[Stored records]
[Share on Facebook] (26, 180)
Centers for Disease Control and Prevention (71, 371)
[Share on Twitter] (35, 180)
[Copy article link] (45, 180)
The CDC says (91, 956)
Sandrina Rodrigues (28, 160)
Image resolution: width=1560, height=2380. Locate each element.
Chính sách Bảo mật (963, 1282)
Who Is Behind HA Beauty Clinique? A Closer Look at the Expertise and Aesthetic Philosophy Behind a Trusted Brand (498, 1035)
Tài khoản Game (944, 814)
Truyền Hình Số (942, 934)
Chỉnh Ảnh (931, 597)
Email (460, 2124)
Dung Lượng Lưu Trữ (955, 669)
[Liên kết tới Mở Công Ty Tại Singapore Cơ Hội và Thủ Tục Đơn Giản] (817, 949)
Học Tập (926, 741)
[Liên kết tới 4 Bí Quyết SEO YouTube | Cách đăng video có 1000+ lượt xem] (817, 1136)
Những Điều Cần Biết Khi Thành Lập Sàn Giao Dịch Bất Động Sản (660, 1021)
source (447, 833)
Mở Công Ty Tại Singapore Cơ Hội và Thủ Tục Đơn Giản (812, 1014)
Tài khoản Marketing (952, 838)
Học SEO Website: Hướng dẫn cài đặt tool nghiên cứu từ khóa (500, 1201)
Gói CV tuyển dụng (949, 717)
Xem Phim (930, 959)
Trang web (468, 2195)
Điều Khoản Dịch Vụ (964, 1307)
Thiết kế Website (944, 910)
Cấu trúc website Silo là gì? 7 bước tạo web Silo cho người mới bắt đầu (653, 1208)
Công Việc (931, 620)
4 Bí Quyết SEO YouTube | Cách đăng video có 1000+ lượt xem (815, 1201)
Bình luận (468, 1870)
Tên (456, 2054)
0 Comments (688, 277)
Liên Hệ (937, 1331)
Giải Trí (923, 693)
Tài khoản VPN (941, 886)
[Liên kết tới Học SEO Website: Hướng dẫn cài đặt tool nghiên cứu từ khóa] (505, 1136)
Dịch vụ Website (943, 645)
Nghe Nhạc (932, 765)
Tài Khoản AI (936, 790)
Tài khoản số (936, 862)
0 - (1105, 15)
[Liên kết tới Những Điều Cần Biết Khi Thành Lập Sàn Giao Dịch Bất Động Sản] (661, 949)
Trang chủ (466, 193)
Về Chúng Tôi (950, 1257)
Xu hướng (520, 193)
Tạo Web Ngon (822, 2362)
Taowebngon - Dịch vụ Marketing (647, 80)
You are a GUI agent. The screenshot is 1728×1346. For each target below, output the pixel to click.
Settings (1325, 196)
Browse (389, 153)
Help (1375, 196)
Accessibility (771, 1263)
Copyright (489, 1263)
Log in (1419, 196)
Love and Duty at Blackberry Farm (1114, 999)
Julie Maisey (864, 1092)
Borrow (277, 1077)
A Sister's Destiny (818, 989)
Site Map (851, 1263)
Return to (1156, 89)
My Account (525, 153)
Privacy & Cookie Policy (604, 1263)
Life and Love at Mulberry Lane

**TASK INSTRUCTIONS**
From the records above, retype only the lines starting at the line that contains "Chính sách Bảo mật (963, 1282)" and ending at the line that contains "[Liên kết tới Mở", both included.

**OUTPUT FOR THIS EXERCISE**
Chính sách Bảo mật (963, 1282)
Who Is Behind HA Beauty Clinique? A Closer Look at the Expertise and Aesthetic Philosophy Behind a Trusted Brand (498, 1035)
Tài khoản Game (944, 814)
Truyền Hình Số (942, 934)
Chỉnh Ảnh (931, 597)
Email (460, 2124)
Dung Lượng Lưu Trữ (955, 669)
[Liên kết tới Mở Công Ty Tại Singapore Cơ Hội và Thủ Tục Đơn Giản] (817, 949)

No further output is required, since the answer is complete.